Block Poetry (made out of old duplo blocks)
Black-out Poetry
Typewriters (hard to go wrong with old typewriters)
A stop on the Type Rider II Poetry Tour

I wish I could go to an event like that!

Monday, August 11, 2014

Zero to Three Fellowship Program

Hey!  Let's get librarians at this table!

The Zero to Three Fellowship Program is designed to cultivate a "network of leaders spanning diverse professions who have the knowledge and will to support all infants and toddlers to reach their full potential."  

The Fellowship is a 1.5 year program that includes several chances to gather with a small group of other professionals from around the country who work with infants and toddlers for a series of retreats to connect with each other, develop leadership skills, and deepen knowledge and understanding of multidisciplinary collaboration and collective impact.

Wow!  I'd love to see a Wisconsin librarian participate in this, and come back and spread the love!

Thursday, August 7, 2014

All from a Dream

Thanks to YSS Member Esther Burns from the Marion Public Library for this guest post.  Here you'll see an example of a library doing something great that is not especially intended for teens, but that teens have really appreciated.

Last winter, a friend came up to me and said, “I had the funniest dream about you last night!  I dreamed I was at the library, and you had a coffee shop, and I was ordering a cup of coffee while I checked out my book!”  I told my director about my friend’s dream, and she thought that coffee shop wasn’t a bad idea!
Out of something as simple as a friend’s dream, a really fun area of our library was born.  AND—THE BEST PART—IT WAS INEXPENSIVE!  Here’s how we did it:

We looked around the library for furniture we had-and could already use for a Coffee Corner. We had a perfect love-seat and arm chair set that we moved out of our magazine area. (To replace that set, we moved a table and some chairs, added a power strip, and voila!
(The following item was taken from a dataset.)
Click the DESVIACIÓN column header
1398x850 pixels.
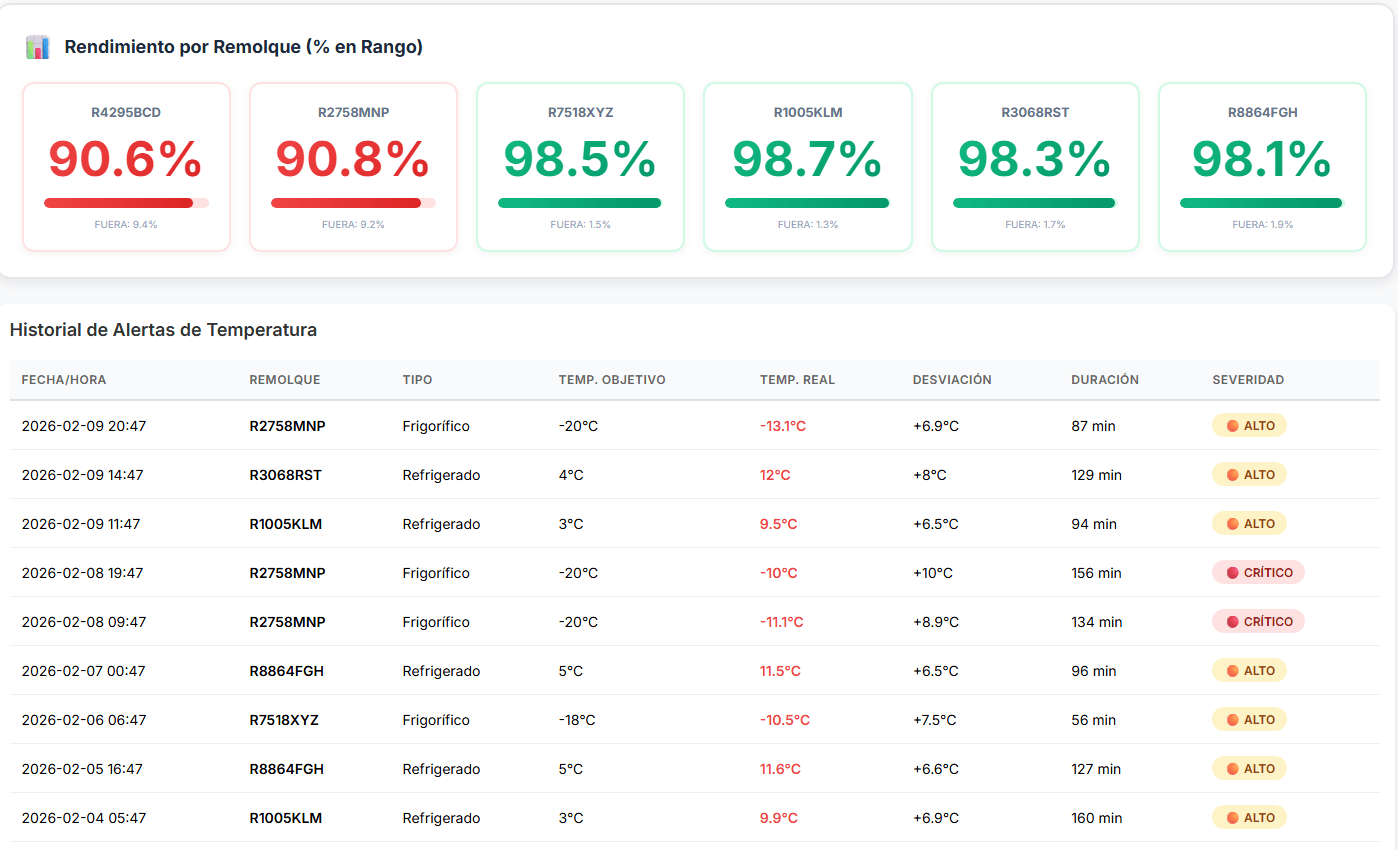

A perfect place for patrons to use their computers.)

We purchased a Keurig machine, a K-Cup holder, and some K-Cups.

At an after-Christmas sale, we purchased 8 large coffee mugs. We also purchased powdered flavored creamers and packets of sugar.
 Posted at the Coffee Corner are signs giving directions how to use the Keurig, and also a sign that says “$1.00 Suggested Donation.” (Using the term “Suggested Donation” makes it so you don’t have to charge taxes, which is tricky.)

We also purchased some pictures for the area, to make it look more like a “coffee shop.”
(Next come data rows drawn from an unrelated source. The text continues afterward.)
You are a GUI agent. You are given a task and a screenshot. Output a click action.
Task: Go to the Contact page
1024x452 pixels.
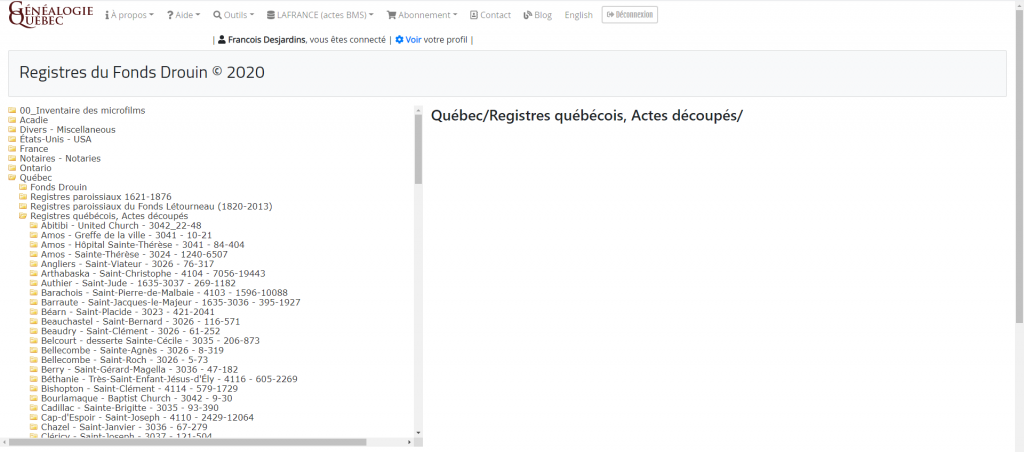pos(490,16)
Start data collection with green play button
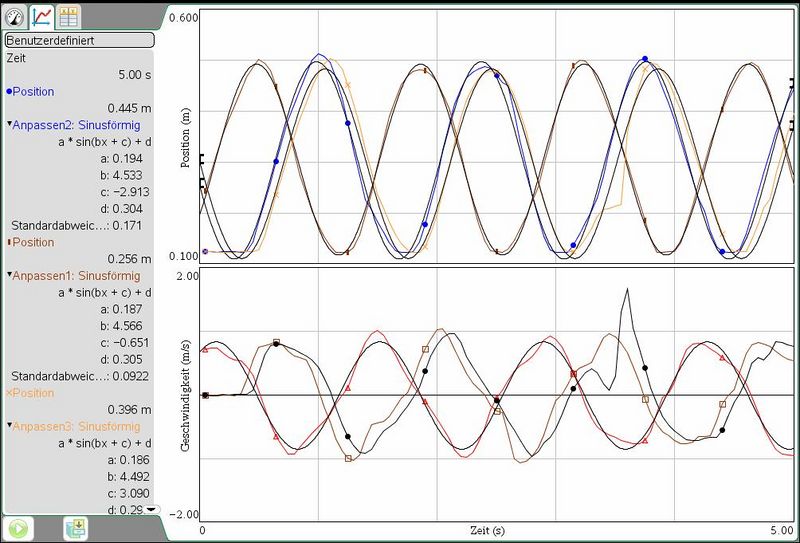The image size is (800, 543). (x=17, y=528)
Our Coffee Corner has been so popular- our patrons love it, and it’s a favorite spot for our two Book Clubs to meet every month. Our Young Adults, especially, like gathering with a book or their laptop and a big cup of cappuccino. It’s always nice to cuddle up in a soft chair for a warm cup of coffee!

Wednesday, August 6, 2014

Post SLP Thoughts

Many of us are getting to the end our our busy summer library program season. We hear the crickets at night and know that our own vacations and school are coming up.   It's a time when we think over the SLP - what worked, what didn't, what we might change or add in the next go-round a full year away.

YSS member Sue Abrahamson shared some of the changes they made this year.

As for life in Waupaca, we really slaughtered some sacred cows:

  • Little or no extra decorating for SLP
  • If we expect kids to read all summer, why did we only have SLP for 8 weeks?  We've extended their time to participate.
  • Nothing but books for prizes!  That's right.... no grand prize drawings, no trinkets!  When we solicited our community partners we specifically said it was all about providing books and we received $2375 to buy books for all ages.
  • Love this Science, Technology, Engineering and Math (STEM) theme! - We did an experiment a day, drop in style, you do it when you can get here!
  • 24 youth volunteers helped us with experiments
  • We started a MakerSpace event on the front lawn of the library once a month!  Fun!
  • Still had 647 kids and 102 teens participating!
And Portage Library had the Friends of the Library support donations to charity rather than using the money for prizes!

I have started a Pinterest Board of some of the great ways people are changing how they approach SLP.

What did you do to experiment and shake up the SLP status quo?